Рекомендация будет следующей - если уж вам не оставляют вариантов и предлагают только текстовый пароль, то ориентируйтесь не на отдельные слова, а лучше на целые фразы (или определенные символы в словах фразы). И концентрируйтесь не на мощности алфавита, а на длине пароля.

5 коммент.:

Vair комментирует...
Этот комментарий был удален автором.
Vair комментирует...

По поводу формулы Андерсона. Какой вариант формулы имеется в виду? Можно ссылку на авторитетный источник...
Если имеется в виду вариант P>=TG/N, где N - кол-во возможных паролей, то N - это кол-во элементов в алфавите, в степени длины пароля(ей). Так что говорить, что мощность алфавита влияет линейно нельзя...

Ivan Petrov комментирует...

"месяц, когда у вам был первый секс" - подбирается брутфорсом максимум за 12 раз) но по статистике наверняка быстрее)

Tom комментирует...

> Если вам предлагается возможность самостоятельно выбрать вопрос, то будьте нетривиальны и задайте то, что можете знать только вы и может быть еще 1-2 человека - "месяц, когда у вам был первый секс", "имя вашей первой любви" (тоже часто публикуется, но все лучше "девичьей фамилии матери"), "название пионерского лагеря" (для нынешней молодежи лучше не применять), "первая компьютерная игрушка", "модель второго компьютера"...

Вот позволю себе вклиниться... по поводу месяцев и имен - это как раз-таки тривиально. С учетом количества месяцев в году нужно всего-то перебрать 12 вариантов. Женских/мужских имен у нас тоже не так чтобы уж очень много... По поводу остальных вопросов - тоже может быть проще простого подобрать правильный ответ (первая компьютерная игрушка и модель второго компьютера) для людей 80-х и ниже годов рождения по пальцам пересчитать вариантов подбора.

Хорошей практикой может быть периодическое изменение секретного вопроса или хотя бы время от времени заглядывать в настройки секретного вопроса и вспоминать свой ответ.
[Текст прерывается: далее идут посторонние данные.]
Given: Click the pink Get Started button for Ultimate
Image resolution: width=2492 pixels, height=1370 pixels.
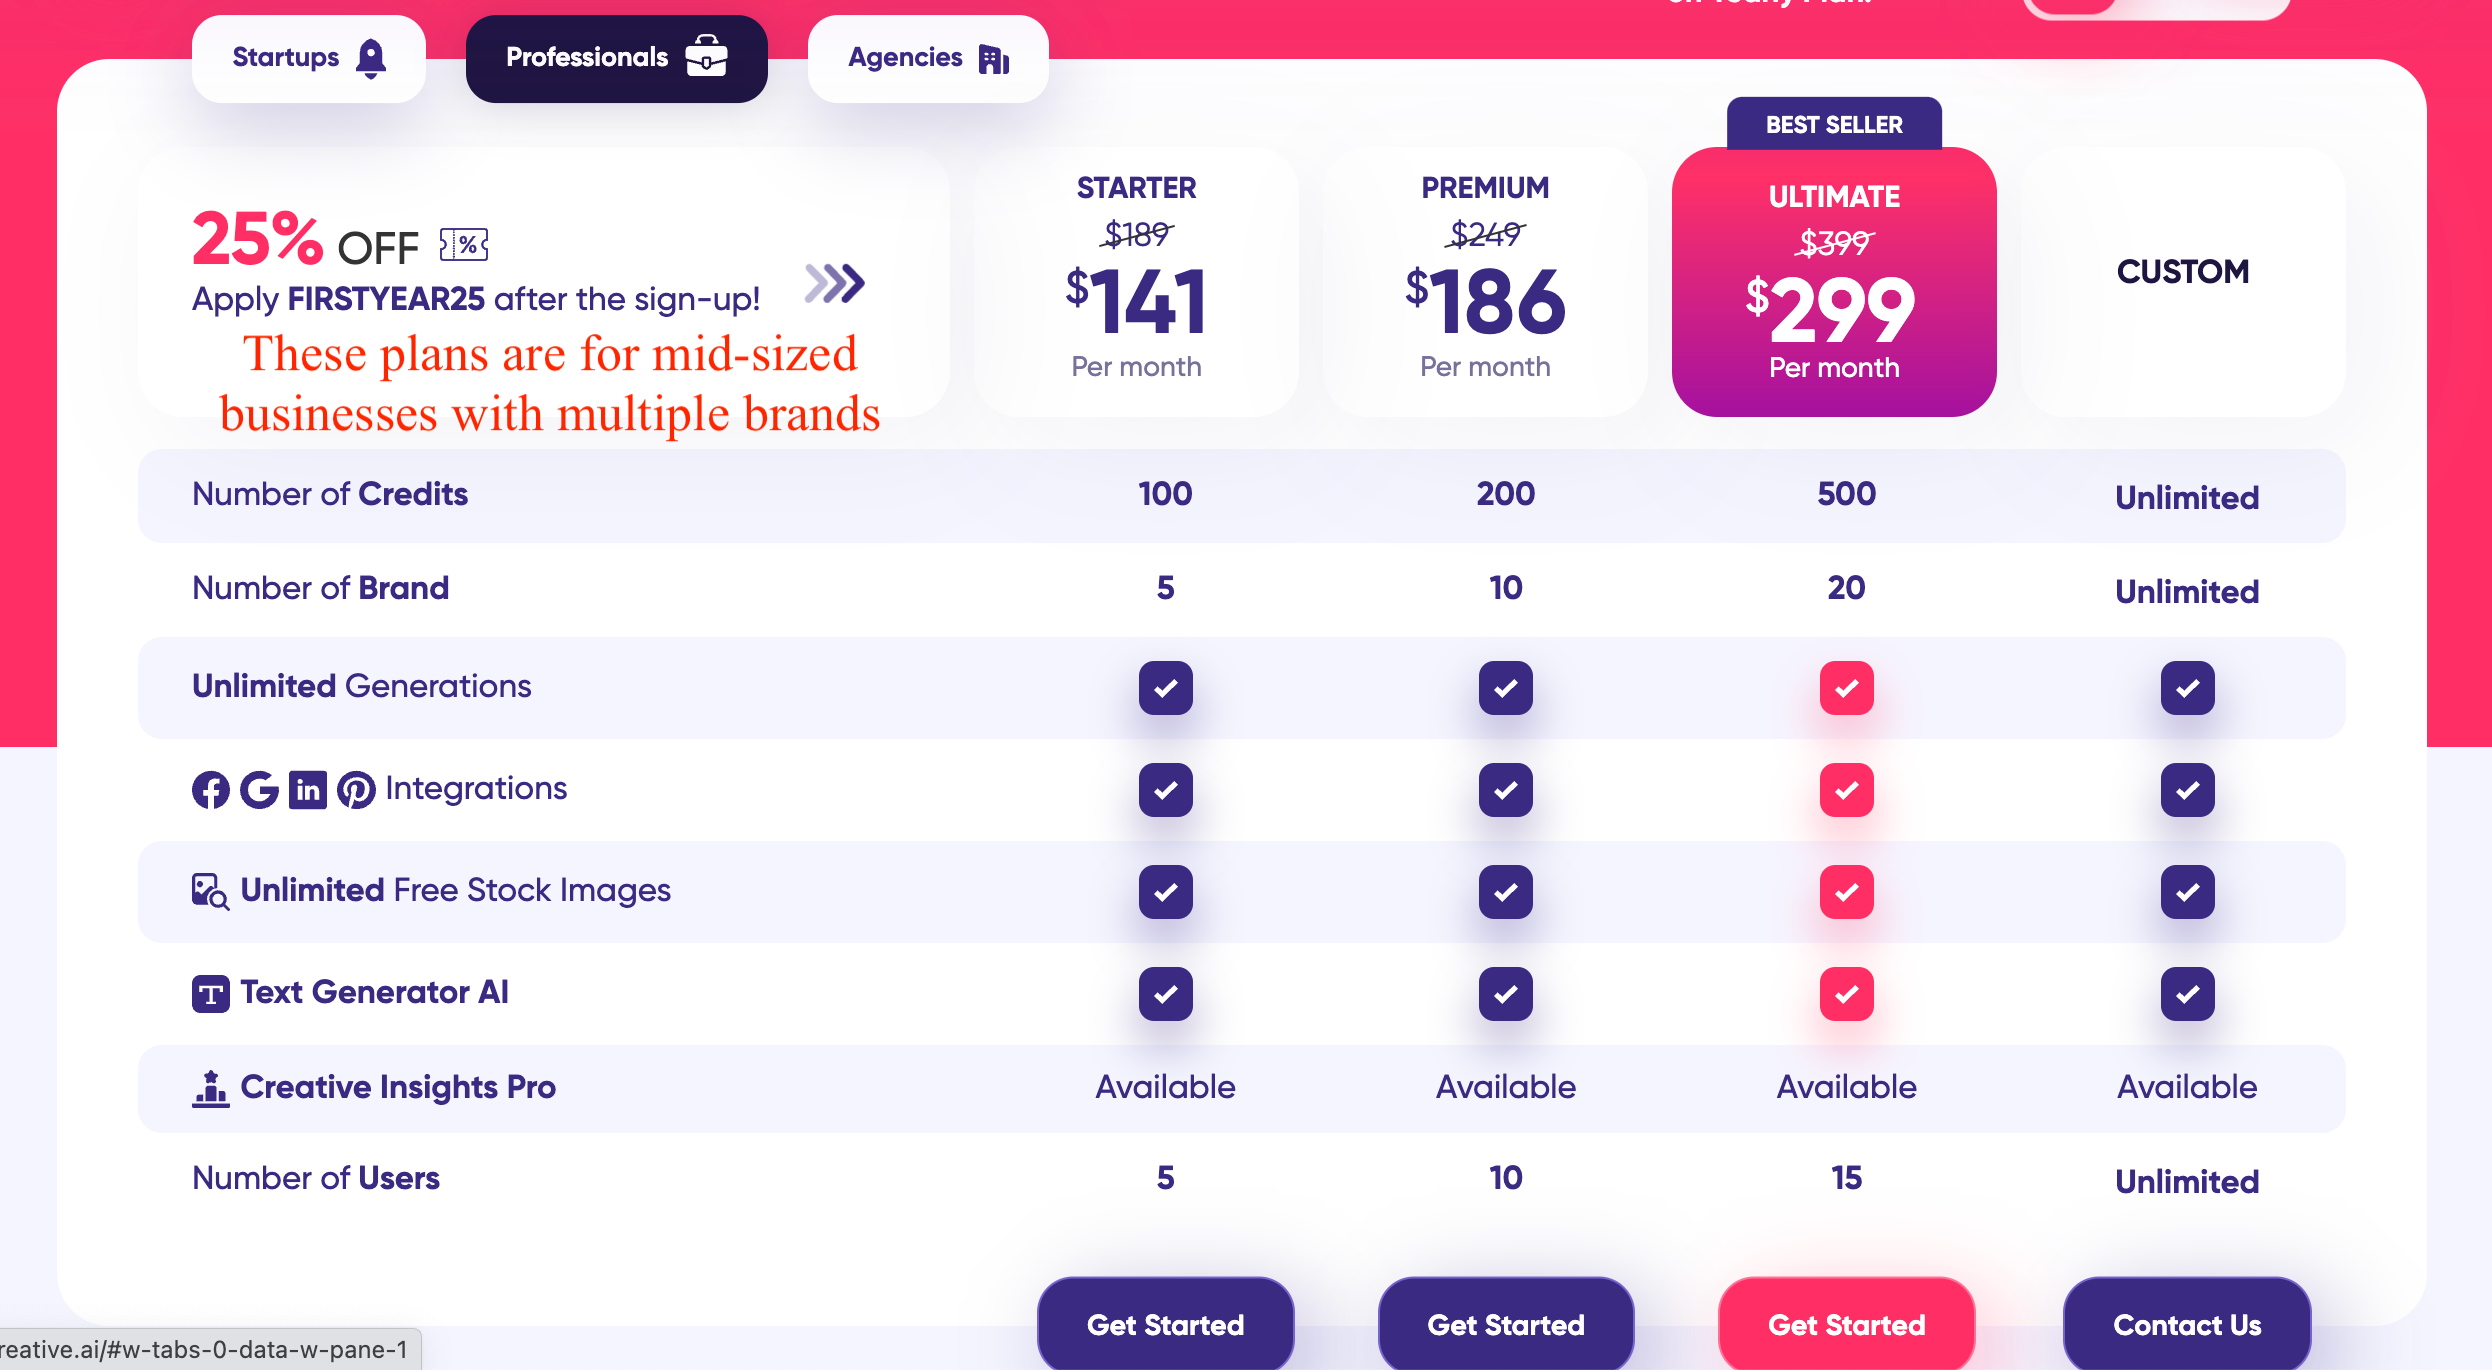Looking at the screenshot, I should point(1846,1324).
Хотя бы для того, что человек сам перестает помнить ответ на вопрос, особенно если вопрос и ответ были хитровыдуманными. 10-15 лет назад человек отвечал на вопрос "ваше любимое блюдо", сегодня он с большой долей вероятности сам не вспомнит ответ.

Tomas комментирует...

Cisco Expo Learning Club, видимо, блог Алексея не читает.